Software companies have been champing at the bit to return to that model as long as personal computers were a thing. It's all well and good to have someone buy your OS, but how much better is it if they have to keep buying it every year? Without you having to release new versions all the time?
But people wouldn't do that. In the early days you got a computer with the OS built in, and it never upgraded; you bought software to run atop that and that was it. As time went on the OS became a separate entity, one that could be upgraded simply by reloading software on the thing; but they were used to paying one time to buy the software.
The installed base for the Windows OS is huge. People aren't going switch en masse to something that doesn't require a subscription, and if the subscription is small enough they won't really notice it. But at that point, your control over your computer (and your data) comes to an end.
Every time I boot my laptop, I have to fight with it over connecting to Microsoft One Drive, something I don't want (and don't need) to use. But there's no easy way to disable it; I can't tell Win10 "hey, forget about OneDrive, I don't want it." The OS hangs there, running abysmally slow, until it pops up the error message complaining that it can't connect to One Drive because I haven't set it up yet. Periodically it will pop up another complaint that I have to close.
But I don't need it. I don't want it.
TOO BAD YOU WILL TAKE IT AND LIKE IT BITCH.
The experience I had with Win10 on my laptop convinced me not to let it install on my desktop. Still running 8.1 here, and not looking forward to the next time I need new hardware; in fact I'm thinking the next major upgrade will be to a Ryzen motherboard, without touching the OS.
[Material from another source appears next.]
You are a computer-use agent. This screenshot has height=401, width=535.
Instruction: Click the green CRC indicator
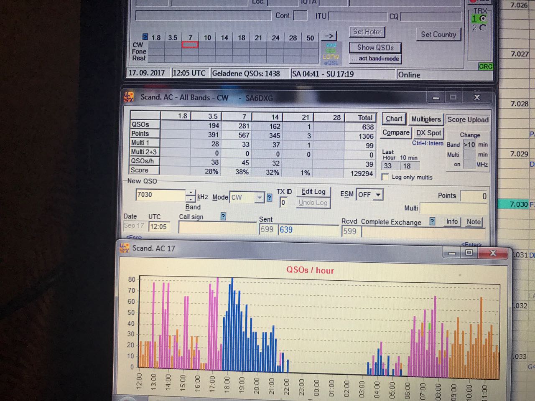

Why Ryzen, you die-hard Intel fanboi? Because the 2nd generation Threadripper is insanely fast. I will give you the short form from Pixy Misa, whence I heard of this story:
PCWorld tested the Threadripper 2990WX just like everyone else (not me) and found something interesting. Though it trails behind the fastest Intel chips on some tests (because of memory latency, OS scheduling, or something else) that's when you are testing one application at a time.Granted that's the top-of-the-line $1,800 processor, which I would need to win the PowerBall to justify buying, but the point is that the architecture is faster than Intel's Core architecture is. I expect that sort of thing to scale a bit, so that the consumer-level processors work much the same way--and so a $300 Ryzen processor would be faster than a $300 Core iX processor.
They tried running Blender and Cinebench at the same time - and it ran Cinebench as fast as the 18 core Intel i9-7980X running Cinebench alone. (PCWorld)
Everyone runs more than one thing at a time. When I play WoW I typically have Pale Moon playing Pandora in the background. And underneath all that the OS is running. If Ryzen can run two applications as fast as Core iX runs one, that's a significant advantage.
And generally speaking I just like the price-versus-performance for the Ryzen chips. Why pay $500 for a level of performance that can be supplied by a chip costing $300? Particularly when they will both run exactly the same software?
* * *
Anyway, today is the last day of the staycation. It's been so relaxing, doing nothing. And a long time coming, too. Four days where absolutely nothing needed to be done, no chores, no demands, no idiots, no stupidity. Staying home, relaxing.